Two standard functions problems were selected to test the bee algorithm. Code implementation of The Bee Algorithm in Python is described here

The following parameters were set for this test:

population n = 300
number of elite bees e = 5
selected sites m = 15
bees round elite points nep = 30
bees around selected points nsp = 10
stopping criteria: max_iteration = 2000

A random point is selected from the definition area to initialize the algorithm.

1.3.1 SCHWEFEL FUNCTION

The Schwefel function is complex, with many local minima. The plot shows the two-dimensional form of the function.

The function is usually evaluated on the hypercube x_i \in [-500, 500] for all i = 1, ..., d.

f(x_1 \cdots x_d) = 418.9829 \cdot d -\sum_{i=1}^d (x_i sin(\sqrt{|x_i|}))
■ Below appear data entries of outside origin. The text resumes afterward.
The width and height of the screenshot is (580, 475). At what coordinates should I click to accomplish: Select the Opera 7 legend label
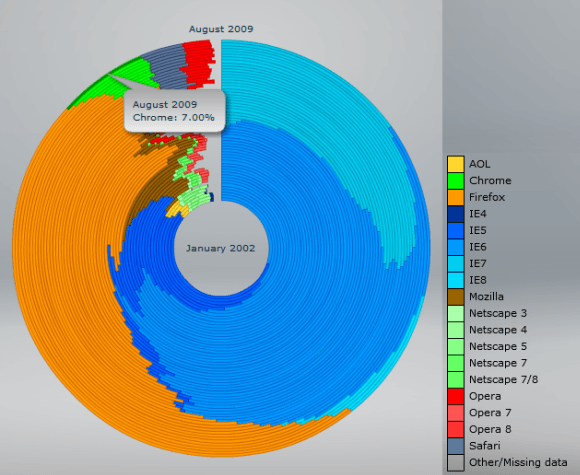click(490, 413)
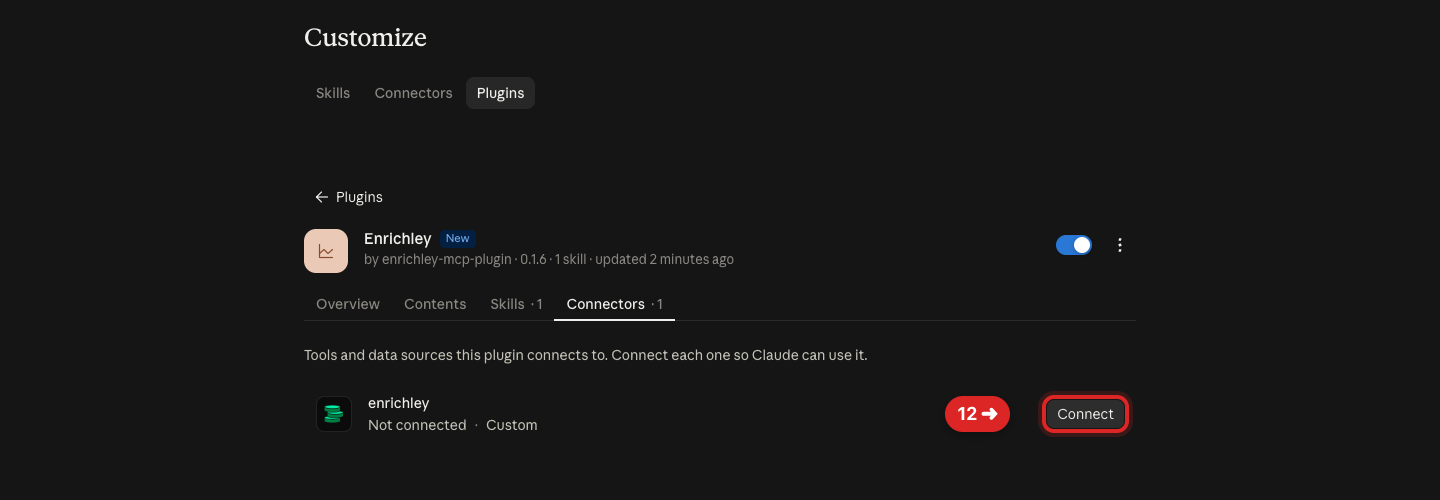The height and width of the screenshot is (500, 1440).
Task: Switch to the Connectors top tab
Action: (x=413, y=93)
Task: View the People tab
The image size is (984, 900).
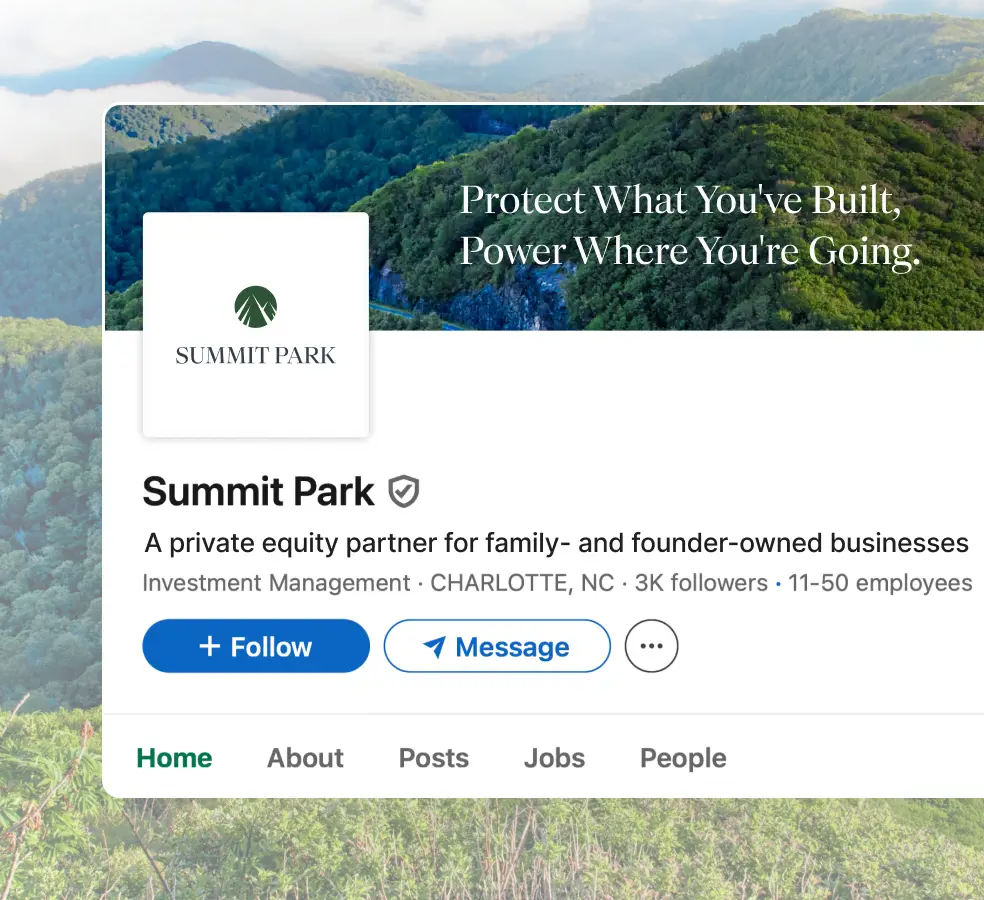Action: tap(683, 758)
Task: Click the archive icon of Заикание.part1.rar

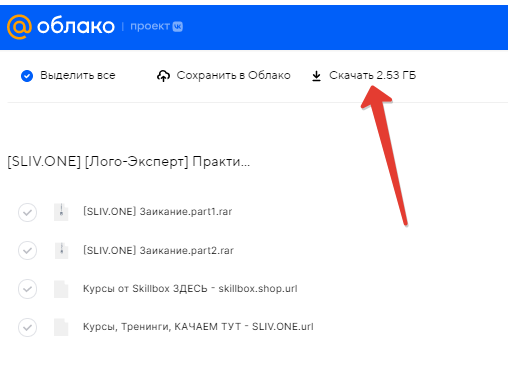Action: tap(61, 212)
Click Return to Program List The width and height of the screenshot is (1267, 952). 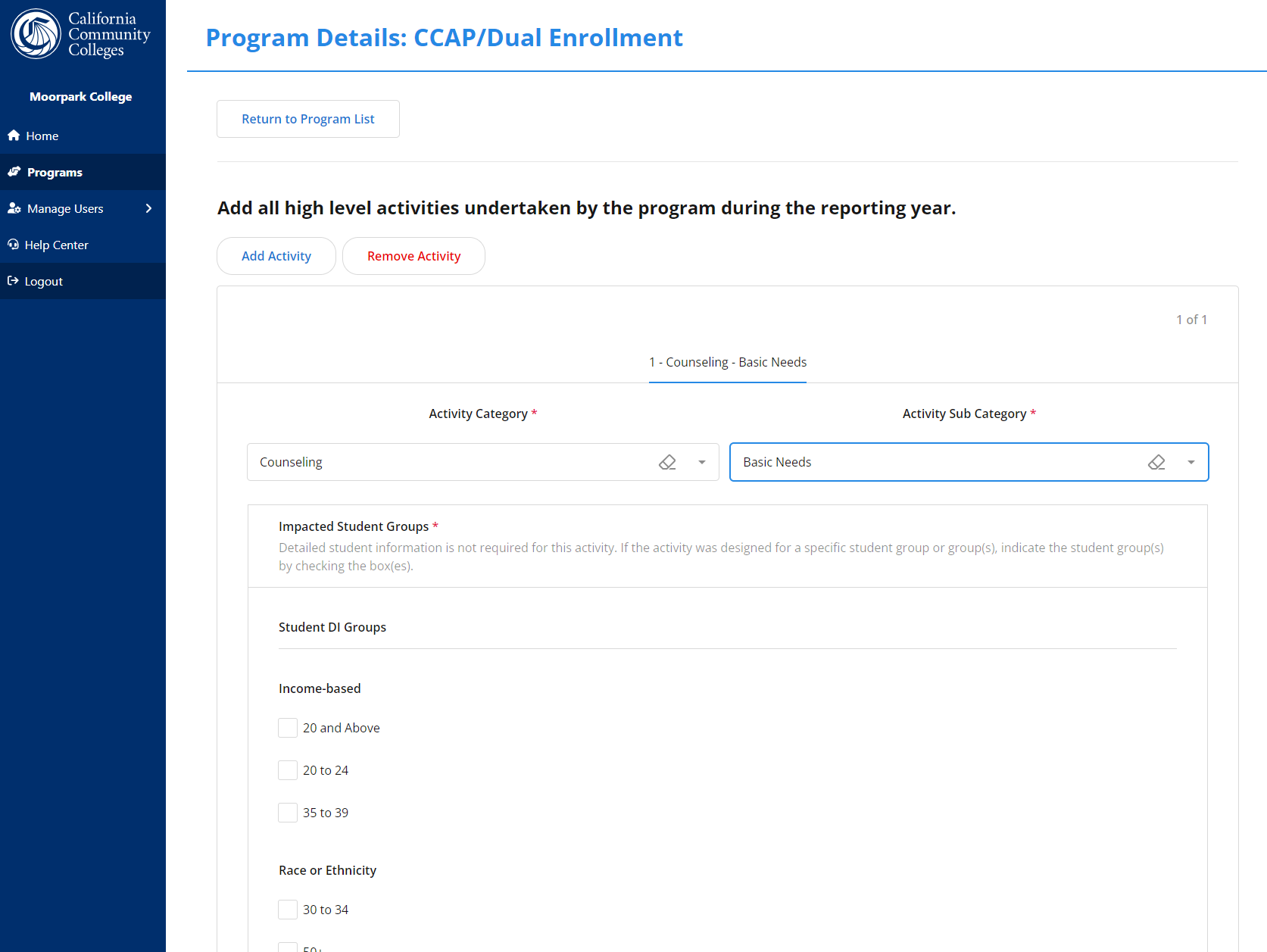tap(308, 119)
The function has one global minimum:

f(x_1 \cdots x_d) = 0, \quad x_i = 420.9687

The plot below shows drop of the objective function averaged over 100 runs of the algorithm can be observed in the following graph.

1.3.2 ROSENBROCK FUNCTION

The Rosenbrock function, also referred to as the Valley or Banana function, is a popular test problem for gradient-based optimization algorithms. It is shown in the plot below in its two-dimensional form.

The function is unimodal, and the global minimum lies in a narrow, parabolic valley. However, even though this valley is easy to find, convergence to the minimum is difficult.

The function is usually evaluated on the hypercube x_i \in [-5, 10] for all i = 1, ..., d, although it may be restricted to the hypercube x_i \in [-2.048, 2.048] for all i = 1, ..., d.

f(x_1 \cdots x_d) = \sum_{i=1}^{d-1} (100(x_i^2 - x_{i+1})^2 + (1-x_i)^2) \\-2.048 \leq x_i \leq 2.048

The function global minimum:

f(x_1 \cdots x_d) = 0, \quad x_i = 1

To test the algorithm the four-dimensional Rosenbrock function was chosen. The fall of the objective function averaged over 100 runs of the algorithm can be observed in the following graph.

Moreover, the number of iterations required to find the point at which the value of the target function differs from the optimal one by no more than 0.2%(new stopping criteria) has also been tested for some dimensions of the Rosenbrock function. One can see the results at the chart below.